Sa compagnie (Afrique Pesage) n’était pas connue avant de décrocher ce contrat, et ne semblait pas disposer de l’expérience nécessaire pour cette activité. De même, bien que très proche des puissants et influents chefs religieux mourides de Touba, «Pedro» Diouf n’était pas connu pour posséder des terres destinées à l’agriculture. Il semble néanmoins être fortement impliqué dans la production du riz dans la Vallée, à travers la Compagnie agricole de Saint-Louis.
Interpellé sur sa participation dans le montage financier qui a permis de mettre en place la société rizicole, «Pedro» Diouf, après plusieurs relances au téléphone, n’a jamais voulu nous parler. Mieux, il a demandé à des fonctionnaires de l’Apix, par lesquels nous avions pu obtenir son contact, de «demander aux journalistes de ne plus l’importuner». François Grandry n’a pas appliqué une stratégie vraiment différente. Très cordial au cours d’un séminaire, son attitude a changé du tout au tout, quand il a su qu’il avait affaire à un journaliste. C’est pourtant, au cours du même séminaire à Saint-Louis, qu’il se vantait d’avoir pu produire, dès sa première saison, environ 60 000 tonnes de riz blanc, et d’avoir fait travailler plus de 5 000 personnes. Et il annonçait une plus grande extension de l’activité de sa société dans les mois suivants.
Générosité de la BAD
Il est avéré que la Banque africaine de développement (BAD), conjointement avec la banque européenne d’investissement (BEI), a accordé un financement de plus de 30 millions d’euros pour le développement des activités de la CASL. C’est plus que ce qu’a jamais reçu une entreprise individuelle au Sénégal dans le domaine agricole ou même agro-industriel.

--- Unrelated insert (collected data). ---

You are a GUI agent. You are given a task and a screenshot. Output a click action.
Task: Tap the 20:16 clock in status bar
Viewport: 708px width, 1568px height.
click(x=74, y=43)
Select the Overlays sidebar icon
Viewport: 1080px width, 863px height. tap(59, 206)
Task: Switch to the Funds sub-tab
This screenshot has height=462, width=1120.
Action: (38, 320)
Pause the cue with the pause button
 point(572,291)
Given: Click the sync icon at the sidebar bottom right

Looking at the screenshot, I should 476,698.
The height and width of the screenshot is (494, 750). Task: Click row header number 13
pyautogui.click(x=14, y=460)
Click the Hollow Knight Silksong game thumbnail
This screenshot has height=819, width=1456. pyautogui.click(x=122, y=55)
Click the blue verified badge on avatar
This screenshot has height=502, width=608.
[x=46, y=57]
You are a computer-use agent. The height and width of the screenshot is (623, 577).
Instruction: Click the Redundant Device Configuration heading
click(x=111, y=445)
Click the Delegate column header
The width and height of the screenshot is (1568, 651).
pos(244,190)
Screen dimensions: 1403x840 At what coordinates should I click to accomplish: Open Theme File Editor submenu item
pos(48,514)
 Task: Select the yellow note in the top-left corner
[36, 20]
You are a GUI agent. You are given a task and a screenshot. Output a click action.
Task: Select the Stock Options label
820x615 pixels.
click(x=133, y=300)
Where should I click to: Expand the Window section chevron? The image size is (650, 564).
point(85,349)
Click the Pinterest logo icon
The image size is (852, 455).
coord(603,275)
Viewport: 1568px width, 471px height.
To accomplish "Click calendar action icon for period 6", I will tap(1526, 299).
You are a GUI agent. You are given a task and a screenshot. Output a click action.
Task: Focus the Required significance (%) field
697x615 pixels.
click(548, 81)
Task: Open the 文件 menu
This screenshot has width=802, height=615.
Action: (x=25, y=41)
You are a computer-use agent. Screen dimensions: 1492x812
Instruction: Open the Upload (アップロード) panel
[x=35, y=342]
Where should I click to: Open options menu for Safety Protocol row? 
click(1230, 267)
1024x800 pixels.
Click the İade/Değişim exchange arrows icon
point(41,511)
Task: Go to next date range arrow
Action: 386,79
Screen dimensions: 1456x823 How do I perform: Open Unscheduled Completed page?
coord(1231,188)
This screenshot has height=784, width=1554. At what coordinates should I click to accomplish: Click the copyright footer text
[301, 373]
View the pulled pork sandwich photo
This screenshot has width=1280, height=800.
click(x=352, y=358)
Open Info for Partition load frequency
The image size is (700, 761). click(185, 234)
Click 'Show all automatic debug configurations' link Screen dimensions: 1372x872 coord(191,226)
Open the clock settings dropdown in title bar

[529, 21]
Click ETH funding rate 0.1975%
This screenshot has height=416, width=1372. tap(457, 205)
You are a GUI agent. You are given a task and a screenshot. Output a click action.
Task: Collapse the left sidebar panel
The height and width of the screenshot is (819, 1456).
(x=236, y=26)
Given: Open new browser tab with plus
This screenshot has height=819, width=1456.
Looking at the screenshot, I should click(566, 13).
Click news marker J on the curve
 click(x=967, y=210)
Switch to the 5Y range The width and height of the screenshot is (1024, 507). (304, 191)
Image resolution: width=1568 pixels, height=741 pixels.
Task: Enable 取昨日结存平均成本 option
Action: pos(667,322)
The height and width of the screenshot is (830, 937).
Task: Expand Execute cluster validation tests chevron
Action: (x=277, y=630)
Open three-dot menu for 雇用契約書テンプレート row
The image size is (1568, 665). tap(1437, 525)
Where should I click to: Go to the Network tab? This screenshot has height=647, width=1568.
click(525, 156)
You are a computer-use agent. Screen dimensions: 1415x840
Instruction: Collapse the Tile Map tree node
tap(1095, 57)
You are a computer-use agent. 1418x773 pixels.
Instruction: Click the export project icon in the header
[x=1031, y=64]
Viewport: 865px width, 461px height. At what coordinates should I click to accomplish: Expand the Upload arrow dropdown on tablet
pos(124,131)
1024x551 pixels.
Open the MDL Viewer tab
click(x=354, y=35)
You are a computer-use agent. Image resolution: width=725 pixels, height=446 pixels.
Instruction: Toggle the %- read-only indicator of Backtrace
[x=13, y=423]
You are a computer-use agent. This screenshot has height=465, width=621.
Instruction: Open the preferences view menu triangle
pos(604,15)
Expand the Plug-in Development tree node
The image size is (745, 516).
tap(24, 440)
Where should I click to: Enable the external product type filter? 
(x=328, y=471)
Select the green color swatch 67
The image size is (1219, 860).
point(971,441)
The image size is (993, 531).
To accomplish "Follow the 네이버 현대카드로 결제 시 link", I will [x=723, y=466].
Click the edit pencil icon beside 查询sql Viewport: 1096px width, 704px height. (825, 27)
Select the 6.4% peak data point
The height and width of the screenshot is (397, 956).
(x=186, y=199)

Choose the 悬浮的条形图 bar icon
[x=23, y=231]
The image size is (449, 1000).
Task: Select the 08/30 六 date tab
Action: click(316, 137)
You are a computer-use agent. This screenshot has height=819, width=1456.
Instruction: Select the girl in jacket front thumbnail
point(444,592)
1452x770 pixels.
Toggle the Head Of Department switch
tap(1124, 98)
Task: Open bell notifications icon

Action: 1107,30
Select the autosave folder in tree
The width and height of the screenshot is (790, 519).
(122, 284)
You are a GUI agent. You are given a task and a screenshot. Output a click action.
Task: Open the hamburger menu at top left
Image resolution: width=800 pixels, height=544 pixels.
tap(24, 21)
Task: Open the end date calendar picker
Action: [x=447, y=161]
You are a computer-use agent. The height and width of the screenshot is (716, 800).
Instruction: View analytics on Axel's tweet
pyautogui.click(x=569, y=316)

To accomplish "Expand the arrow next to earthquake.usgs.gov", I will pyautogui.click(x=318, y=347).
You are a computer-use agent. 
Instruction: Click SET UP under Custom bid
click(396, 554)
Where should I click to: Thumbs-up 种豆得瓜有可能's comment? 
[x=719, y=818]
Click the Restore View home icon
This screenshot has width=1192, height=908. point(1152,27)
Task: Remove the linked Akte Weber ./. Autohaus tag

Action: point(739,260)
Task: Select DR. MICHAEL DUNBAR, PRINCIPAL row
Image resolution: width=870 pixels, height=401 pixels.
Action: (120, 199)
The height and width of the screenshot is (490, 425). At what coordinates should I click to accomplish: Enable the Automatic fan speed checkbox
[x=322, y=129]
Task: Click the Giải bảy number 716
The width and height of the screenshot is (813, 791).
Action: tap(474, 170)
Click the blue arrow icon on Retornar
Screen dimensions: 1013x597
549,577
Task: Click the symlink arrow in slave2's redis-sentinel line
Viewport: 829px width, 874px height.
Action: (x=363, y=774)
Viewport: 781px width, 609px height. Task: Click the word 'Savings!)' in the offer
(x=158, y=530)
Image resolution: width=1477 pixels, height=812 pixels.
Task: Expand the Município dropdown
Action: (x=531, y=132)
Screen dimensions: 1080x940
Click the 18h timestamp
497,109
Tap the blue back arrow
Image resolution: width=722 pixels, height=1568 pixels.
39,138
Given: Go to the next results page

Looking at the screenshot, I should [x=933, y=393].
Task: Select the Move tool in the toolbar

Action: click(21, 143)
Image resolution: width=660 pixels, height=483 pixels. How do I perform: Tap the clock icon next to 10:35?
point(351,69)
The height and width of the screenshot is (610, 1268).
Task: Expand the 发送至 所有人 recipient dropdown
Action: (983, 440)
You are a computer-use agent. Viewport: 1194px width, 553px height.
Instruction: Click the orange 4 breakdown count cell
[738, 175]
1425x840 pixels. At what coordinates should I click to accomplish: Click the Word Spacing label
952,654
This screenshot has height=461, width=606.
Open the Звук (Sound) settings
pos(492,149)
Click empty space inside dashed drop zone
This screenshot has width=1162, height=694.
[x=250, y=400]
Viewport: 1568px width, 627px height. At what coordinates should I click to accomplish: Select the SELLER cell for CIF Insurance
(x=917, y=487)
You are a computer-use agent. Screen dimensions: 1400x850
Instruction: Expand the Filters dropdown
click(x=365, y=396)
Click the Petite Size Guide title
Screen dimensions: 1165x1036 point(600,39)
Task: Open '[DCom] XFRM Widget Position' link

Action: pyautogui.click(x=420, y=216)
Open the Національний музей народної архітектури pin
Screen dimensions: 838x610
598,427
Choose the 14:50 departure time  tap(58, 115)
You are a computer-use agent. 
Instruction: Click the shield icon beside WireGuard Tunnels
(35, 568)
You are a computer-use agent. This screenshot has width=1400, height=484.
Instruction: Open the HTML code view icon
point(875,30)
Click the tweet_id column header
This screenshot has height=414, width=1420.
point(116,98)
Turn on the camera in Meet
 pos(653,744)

Au bureau de la BAD à Dakar, on n’a qu’une seule explication, «la volonté du Sénégal de devenir autosuffisant en matière de production de riz doit être encouragée. Et le DG de la BAD a dit que c’est le secteur agricole qui est susceptible de créer le plus d’emplois en Afrique».
Silence à tous les niveaux
Pourquoi cette sollicitude envers ce projet, et quelles sont les garanties offertes ? Pourrait-on s’attendre à voir d’autres projets agricoles recevoir des financements similaires ? Pour toutes ces questions, et d’autres encore, le représentant-résident de la BAD à Dakar, nous demandera de transmettre à ses services un courrier exprimant notre demande d’interview, pour qu’il ait le temps de se préparer et de donner les bonnes réponses. Depuis la fin du mois de mai, il ne semble pas encore avoir terminé sa préparation. La même attitude semble avoir été adoptée du côté des pouvoirs publics. Si prompt à communiquer pour démontrer les efforts qu’il accomplit dans le domaine de la production de riz, le ministère de l’Agriculture plonge dans le mutisme quand lui est posée la question du financement accordé à la CASL. De plus, alors que des sociétés beaucoup plus vieilles et expérimentées ont des difficultés à être financées, la société franco-sénégalaise parvient à trouver, presque en claquant des doigts, plus de 31 millions d’euros. Cela aurait mérité que ses contributeurs en parlent plus longuement qu’ils ne l’ont fait à ce jour.